Task directions :: I need the lines below from the one with "YouTube Terms of Service (37, 567)" down to the one with "Legal Policies and Disclaimer (23, 2517)" reproduced exactly, both ends included, and nothing else.

Extracted data entries ::

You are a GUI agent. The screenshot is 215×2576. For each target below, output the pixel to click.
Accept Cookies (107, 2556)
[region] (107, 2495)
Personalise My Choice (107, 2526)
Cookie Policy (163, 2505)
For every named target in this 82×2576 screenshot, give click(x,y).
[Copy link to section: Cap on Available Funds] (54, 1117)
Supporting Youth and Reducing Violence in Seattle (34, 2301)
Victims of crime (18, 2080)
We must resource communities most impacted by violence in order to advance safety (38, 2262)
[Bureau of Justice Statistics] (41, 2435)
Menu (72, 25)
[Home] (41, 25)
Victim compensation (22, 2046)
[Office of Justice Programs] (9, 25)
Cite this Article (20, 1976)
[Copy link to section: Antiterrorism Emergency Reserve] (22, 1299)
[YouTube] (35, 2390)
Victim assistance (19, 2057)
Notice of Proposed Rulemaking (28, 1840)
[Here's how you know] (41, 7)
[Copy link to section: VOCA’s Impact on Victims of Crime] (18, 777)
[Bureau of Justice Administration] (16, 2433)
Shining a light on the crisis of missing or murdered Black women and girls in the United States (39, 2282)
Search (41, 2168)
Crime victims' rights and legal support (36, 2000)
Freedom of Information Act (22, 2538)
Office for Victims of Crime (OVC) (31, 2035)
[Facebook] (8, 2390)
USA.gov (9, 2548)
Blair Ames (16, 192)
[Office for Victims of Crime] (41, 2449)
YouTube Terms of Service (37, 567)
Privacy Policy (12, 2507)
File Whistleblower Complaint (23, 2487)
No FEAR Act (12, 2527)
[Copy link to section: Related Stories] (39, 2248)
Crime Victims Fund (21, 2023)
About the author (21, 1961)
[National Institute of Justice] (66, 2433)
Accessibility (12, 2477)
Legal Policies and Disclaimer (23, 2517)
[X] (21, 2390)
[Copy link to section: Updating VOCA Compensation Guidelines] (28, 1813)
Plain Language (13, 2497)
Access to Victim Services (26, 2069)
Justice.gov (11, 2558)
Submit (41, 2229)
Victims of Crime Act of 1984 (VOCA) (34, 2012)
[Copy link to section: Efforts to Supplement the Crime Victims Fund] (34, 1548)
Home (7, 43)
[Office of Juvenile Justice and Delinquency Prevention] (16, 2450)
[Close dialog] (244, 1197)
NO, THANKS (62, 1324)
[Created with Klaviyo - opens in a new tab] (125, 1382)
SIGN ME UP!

Task result ::
YouTube Terms of Service (37, 567)
Privacy Policy (12, 2507)
File Whistleblower Complaint (23, 2487)
No FEAR Act (12, 2527)
[Copy link to section: Related Stories] (39, 2248)
Crime Victims Fund (21, 2023)
About the author (21, 1961)
[National Institute of Justice] (66, 2433)
Accessibility (12, 2477)
Legal Policies and Disclaimer (23, 2517)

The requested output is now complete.